P. Ahora da la sensación de que se puede volver a los años treinta del siglo XX, en Europa y en el mundo.

R. Europa hizo una declaración que no ha cumplido y se ha convertido en un enorme mercado. Me parecía adecuado lo que decía Pasqual Maragall de la Europa de los pueblos… Ahora Europa está enfrentándose a sí misma. En España se produce un espejo de amplificación, en el que se contempla a la derecha resurgir con unos talantes tremendos, beligerantes. Produce pavor pensar que todo aquello puede volver a ocurrir, como si la memoria no nos alertara contra las actitudes autoritarias extremas, que por lo que observo no son iguales en un extremo que en el otro. Todo se junta con el cambio climático, con las epidemias o con las pandemias. Todo está tan mezclado y es tan oscuro. La información cada vez es más copiosa, pero también más manipulada y manipulable.

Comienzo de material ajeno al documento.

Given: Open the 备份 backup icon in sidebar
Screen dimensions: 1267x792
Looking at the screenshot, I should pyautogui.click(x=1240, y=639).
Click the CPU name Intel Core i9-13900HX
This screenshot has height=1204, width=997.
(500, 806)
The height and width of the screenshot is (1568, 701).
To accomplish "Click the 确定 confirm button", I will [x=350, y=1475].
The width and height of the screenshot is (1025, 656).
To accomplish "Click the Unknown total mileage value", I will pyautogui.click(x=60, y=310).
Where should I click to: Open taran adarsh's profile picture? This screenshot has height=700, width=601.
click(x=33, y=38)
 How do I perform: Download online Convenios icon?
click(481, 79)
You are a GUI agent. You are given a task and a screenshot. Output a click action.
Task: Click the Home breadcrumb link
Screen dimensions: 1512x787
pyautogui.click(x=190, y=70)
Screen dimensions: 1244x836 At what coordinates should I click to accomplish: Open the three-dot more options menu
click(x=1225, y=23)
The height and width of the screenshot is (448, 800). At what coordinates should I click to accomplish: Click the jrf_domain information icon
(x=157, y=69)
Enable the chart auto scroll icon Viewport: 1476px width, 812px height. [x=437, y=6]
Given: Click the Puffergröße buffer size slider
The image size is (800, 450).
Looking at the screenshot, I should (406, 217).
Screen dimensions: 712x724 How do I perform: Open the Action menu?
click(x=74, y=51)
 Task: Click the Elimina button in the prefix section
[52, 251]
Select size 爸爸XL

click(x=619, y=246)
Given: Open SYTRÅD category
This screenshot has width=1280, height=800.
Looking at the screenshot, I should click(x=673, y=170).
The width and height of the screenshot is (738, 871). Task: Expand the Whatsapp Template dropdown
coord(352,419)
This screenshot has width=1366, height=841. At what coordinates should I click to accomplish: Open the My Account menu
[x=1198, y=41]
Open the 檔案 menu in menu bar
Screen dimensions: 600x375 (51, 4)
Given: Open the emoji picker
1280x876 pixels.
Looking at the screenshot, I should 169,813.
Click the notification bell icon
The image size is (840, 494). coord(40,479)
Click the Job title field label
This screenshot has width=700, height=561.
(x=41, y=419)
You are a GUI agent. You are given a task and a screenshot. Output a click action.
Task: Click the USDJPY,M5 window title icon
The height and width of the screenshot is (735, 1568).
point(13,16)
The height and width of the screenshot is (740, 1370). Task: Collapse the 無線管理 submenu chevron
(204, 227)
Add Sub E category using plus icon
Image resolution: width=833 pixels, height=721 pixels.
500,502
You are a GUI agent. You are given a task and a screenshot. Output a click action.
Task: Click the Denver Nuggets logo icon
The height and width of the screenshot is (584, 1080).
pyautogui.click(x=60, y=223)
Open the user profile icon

P. Y el odio parece que se abre paso.

R. El odio, el miedo, la testosterona… Circula un vídeo de la despedida de Pepe Mujica de la política. Pasó por todo lo peor, pero dice a los jóvenes: “No tengo odio…”. Hay mucha gente que debe pensar de dónde le viene el odio. Seguramente, de una situación de privilegio o de alienación inducida, que es lo peor que puede ocurrir en una sociedad, que ese odio se convierta en violencia y la violencia en masacre. Todo esto te hace preguntarte si es que estamos aún en un estado muy primitivo, en el que seguimos como si hubiera que eliminar al que no piensa como nosotros.

P. A veces parece más real Pedro Páramo que lo que pasa en España.

R. Sí, la gente tiene que concienciarse. Fallan cosas muy fuertes, como la solidaridad, el bien común, el respeto al contrario… Buscar el amor, el sosiego. Y en ello la palabra, el teatro, la cultura tienen mucho que decir. En medio de las normas y la prudencia hemos dejado escapar una ocasión para poder concitar a los que se dedican a la cultura para que hubiera una explosión de encuentros, con el público bien delimitado. ¡Qué pena que no aprendamos, de Francia, por ejemplo, donde tienen problemas tan graves como los nuestros, a cuidar más este sector tan productivo y fundamental para la vida, la salud mental y espiritual del país! A veces parece que los políticos, los poderes fácticos, se niegan a actuar para que el mundo sea mejor, como si la raza humana estuviera todavía en un punto de evolución muy cafre, porque a la mínima saltan los impulsos exterminadores, llenos de odio.